Kemudian sesuai sejarah turun-temurun, Syekh H. Ali Imran Hasan adalah seseorang pendiri Pondok Pesantren Nurul Yaqin pada tahun 1960 Masehi. Sejak mulai didirikannya pesantren tersebut, hingga sampai saat masih tampak berdiri megah dan memiliki santri/santriwati yang sudah begitu banyak dan boleh dikatakan hampir tidak terhitung lagi jumlahnya.

Pimpinan Pondok Pesantren Nurul Yaqin Ringan-ringan, Syekh Muhamad Rais Tuanku Labai Nan Basa, menyebut bahwa kegiatan Bai’atul Kubro merupakan agenda rutin tahunan yang sudah dilakukan sejak tahun 1960 atau semenjak Pesantren Nurul Yaqin didirikan oleh Syekh H. Ali Imran Hasan.

“Kegiatan ini sudah dilaksanakan semenjak awal berdirinya Ponpes Nurul Yaqin” ungkap Muhamad Rais.

Selain sebagai pendiri Ponpes Nurul Yaqin, beliau juga merupakan salah satu mursyid Bai’atul Kubro tarekat Syattariyah yang cukup disegani di Minangkabau. Hari ini, kegiatan bai’at diteruskan oleh khalifah beliau, Syekh Zulhamdi Tuangku Kerajaan nan Saliah.

Selain sebagai khalifah, Syekh Zulhamdi, juga mengemban amanah sebagai pengasuh atau Syaikhul Ma’had.

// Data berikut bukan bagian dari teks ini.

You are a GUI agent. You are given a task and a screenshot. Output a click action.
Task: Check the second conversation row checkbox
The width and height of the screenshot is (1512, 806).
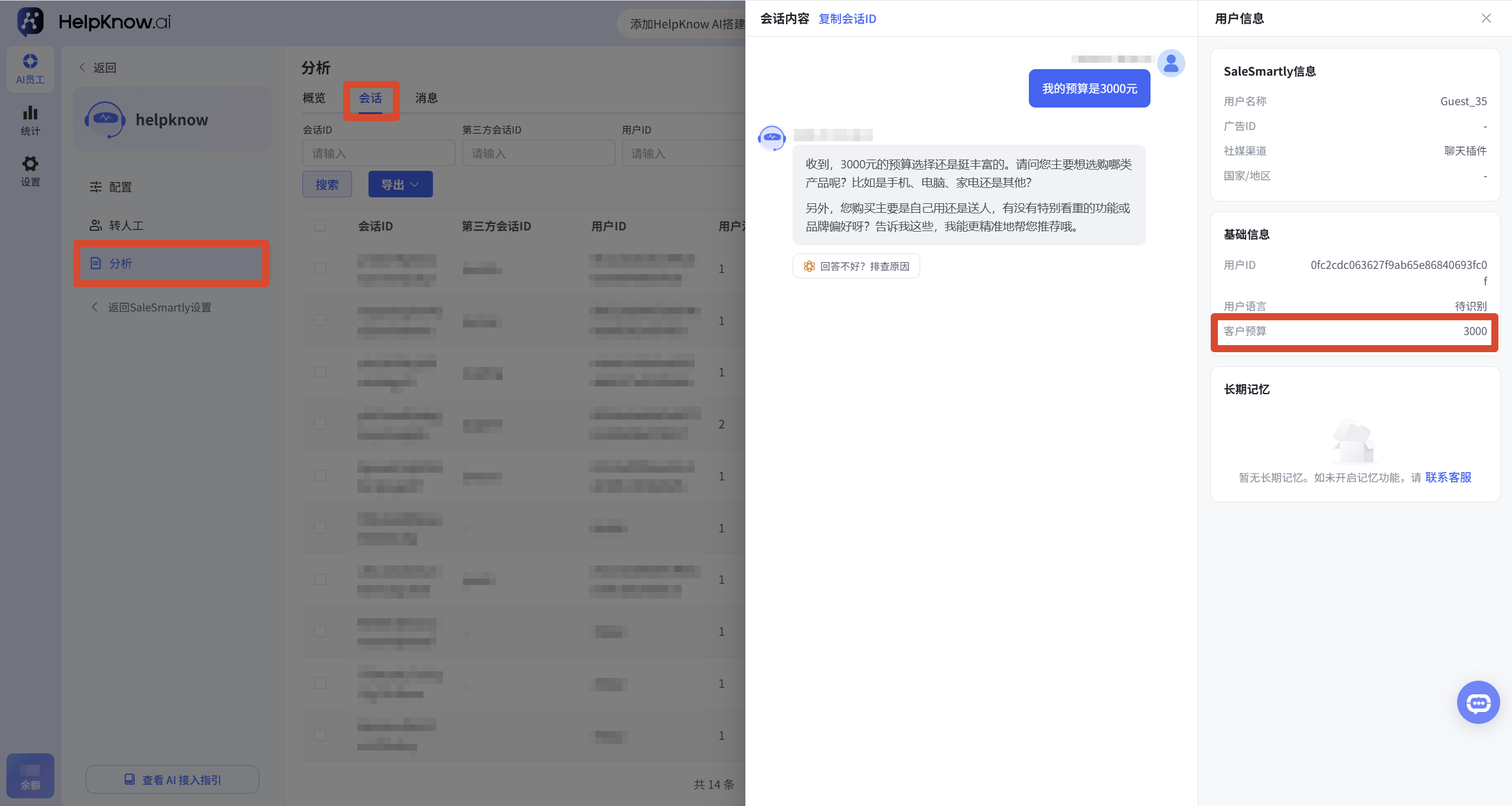(320, 320)
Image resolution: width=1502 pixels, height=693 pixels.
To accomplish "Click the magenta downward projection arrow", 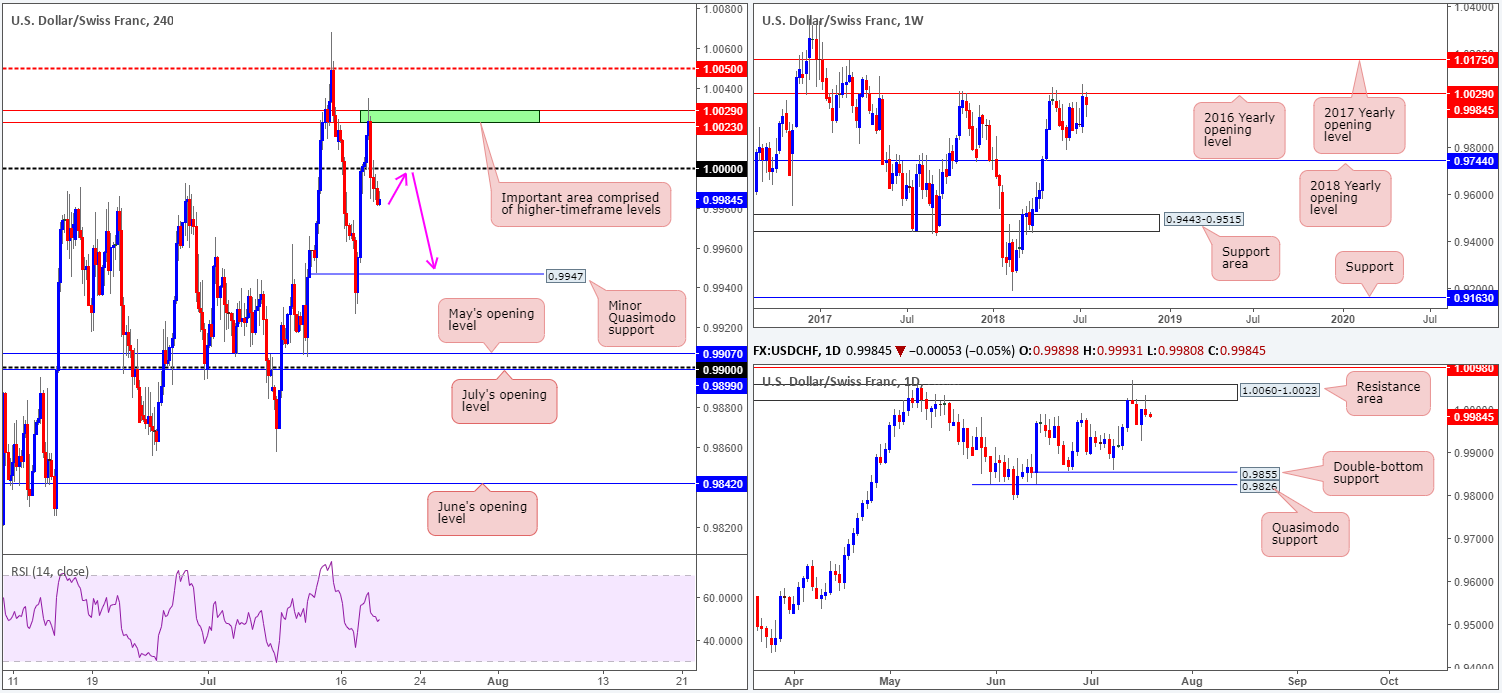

“Pesantren itu tempatnya orang-orang hebat yang mampu menyerap multi disiplin ilmu. Insan Pesantren akan merugi jika hanya fokus pada satu cabang ilmu saja, misalnya tahfiz saja, atau kitab kuning saja, atau ilmu-ilmu umum, atau sepak bola saja, atau pramuka saja, atau pertukangan saja”. Ungkap Syekh Muhamad Rais Tuanku Labai Nan Basa.

Sementara itu, salah seorang alumni Pondok Pesantren Nurul Yaqin, Ory Sativa Syakban, Tk. Sutan Imam Basa mengungkap bahwa mereka merasa beruntung mendapatkan ilmu-ilmu Tarekat dari Ponpes Nurul Yaqin.

“kami mendapati tarekat sebagai bagian dari ilmu yang harus kami pelajari, di samping kitab-kitab kuning karya ulama klasik, dan ilmu-ilmu umum” ungkap Ory. (Shafwatul Bary).